The x-ray identified that the deceased had fractured the neck of his humerus. He was treated conservatively and his family were not informed of the fall or the fracture. The deceased was unable to remember or communicate what had happened to his family due to his dementia and the first the family learned of it was when they received a Serious Untoward Incident Report four months later.
Unfortunately, the deceased did not recover to a sufficient condition to enable him to be discharged home and was instead transferred to a nursing home where he remained until his death 18 months later.
Penningtons Manches pursued a claim on the basis that the defendant trust failed to manage the deceased appropriately. The nursing staff failed to formally assess or adequately consider the deceased’s risk of falls given that he had been admitted to hospital following a fall. As an elderly patient in a confused and agitated state suffering with dementia and Parkinson’s disease, he was at higher risk. Had the hospital appreciated his high risk, it would have placed him in a high-low bed, provided crash mats and/or ensured that he was not left unattended in such a distressed state which jeopardised his safety.
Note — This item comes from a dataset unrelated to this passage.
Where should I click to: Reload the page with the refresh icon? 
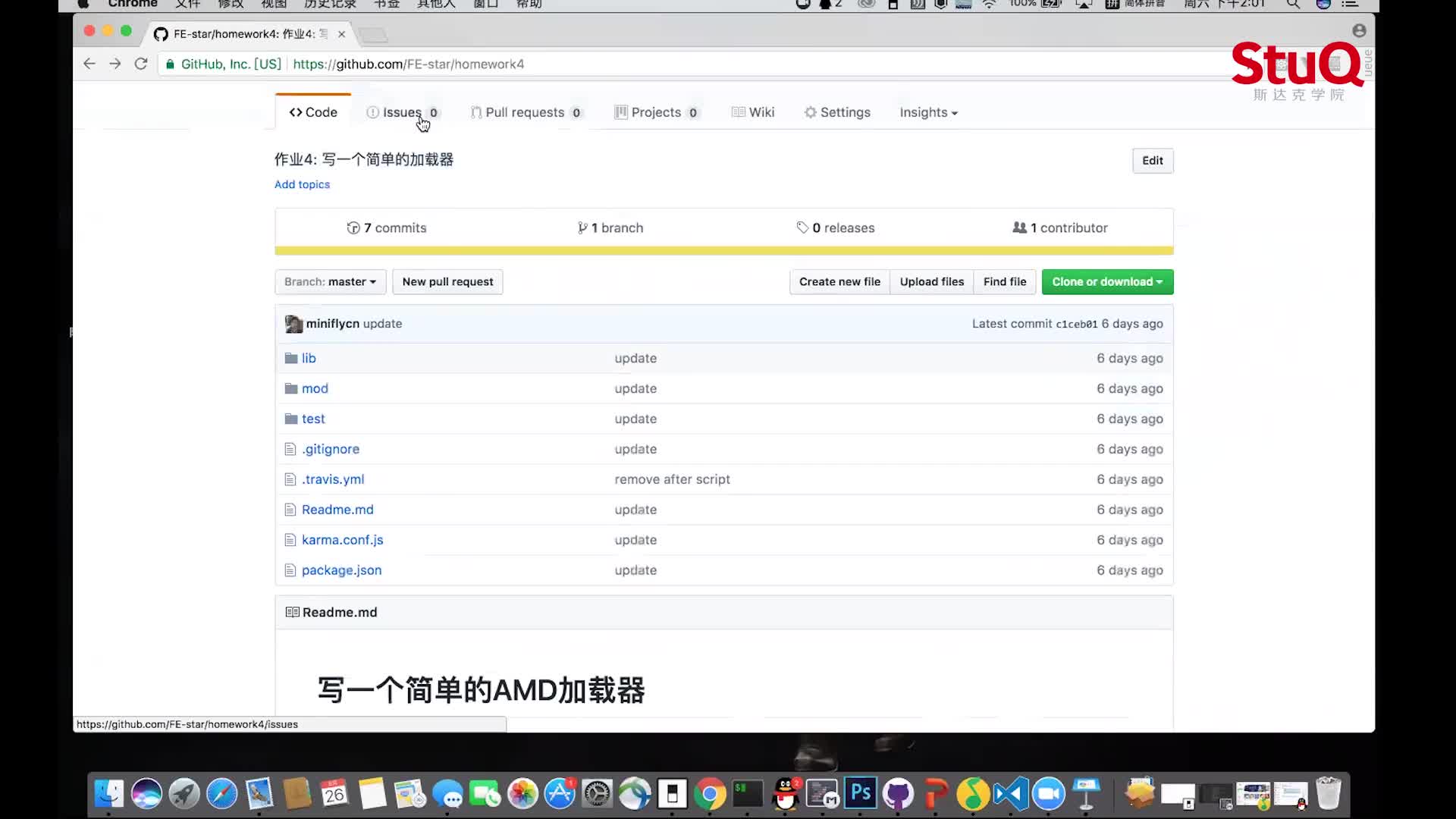(141, 64)
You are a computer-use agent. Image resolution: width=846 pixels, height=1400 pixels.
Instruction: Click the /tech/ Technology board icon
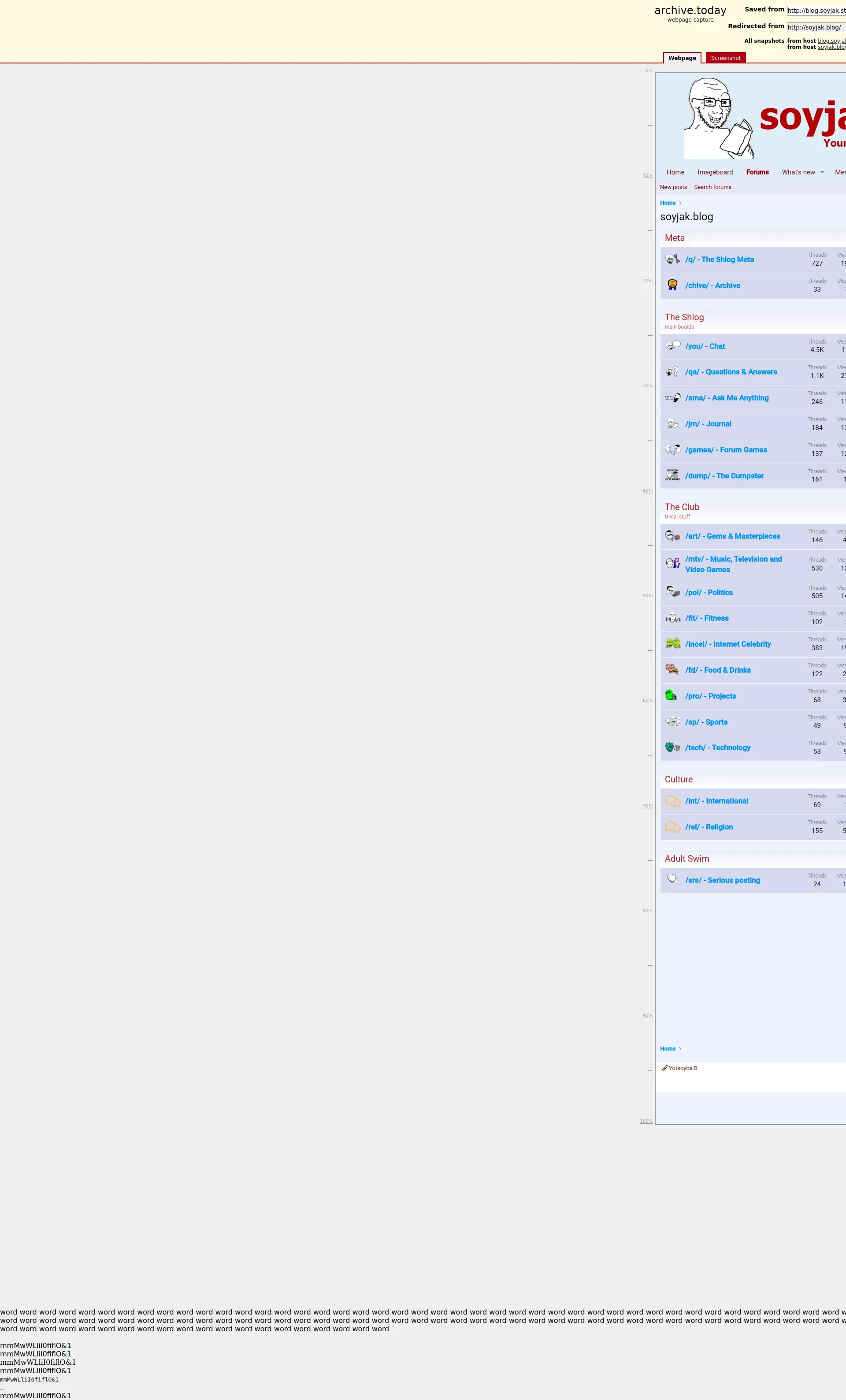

The defendant trust accepted that it failed to manage him appropriately and that, if it had done so, the fall and the consequent injury would have been avoided. The trust also accepted that it unacceptably delayed diagnosing the fracture. Settlement was reached after the defendant admitted liability and made an offer to settle which our client accepted. The trust also offered an apology for its failings, which was greatly appreciated by our client.
Lucie Prothero, who specialises in hospital falls cases within the clinical negligence team at Penningtons Manches and settled this case, comments: “We are continuing to see a significant rise in the number of claims and enquiries relating to falls amongst the elderly, often those suffering with chronic conditions and dementia, as in this case. The falls often take place in the hospital setting and also in care homes or when social care is provided in the individual's home. Sadly, the consequences of these falls – such as painful fractures, head injuries and even death – are often tragic due to the vulnerability of these patients. It is vital that elderly patients are properly considered for their risk of falls and that appropriate safeguards are put in place to manage that risk so that these sad outcomes are prevented.”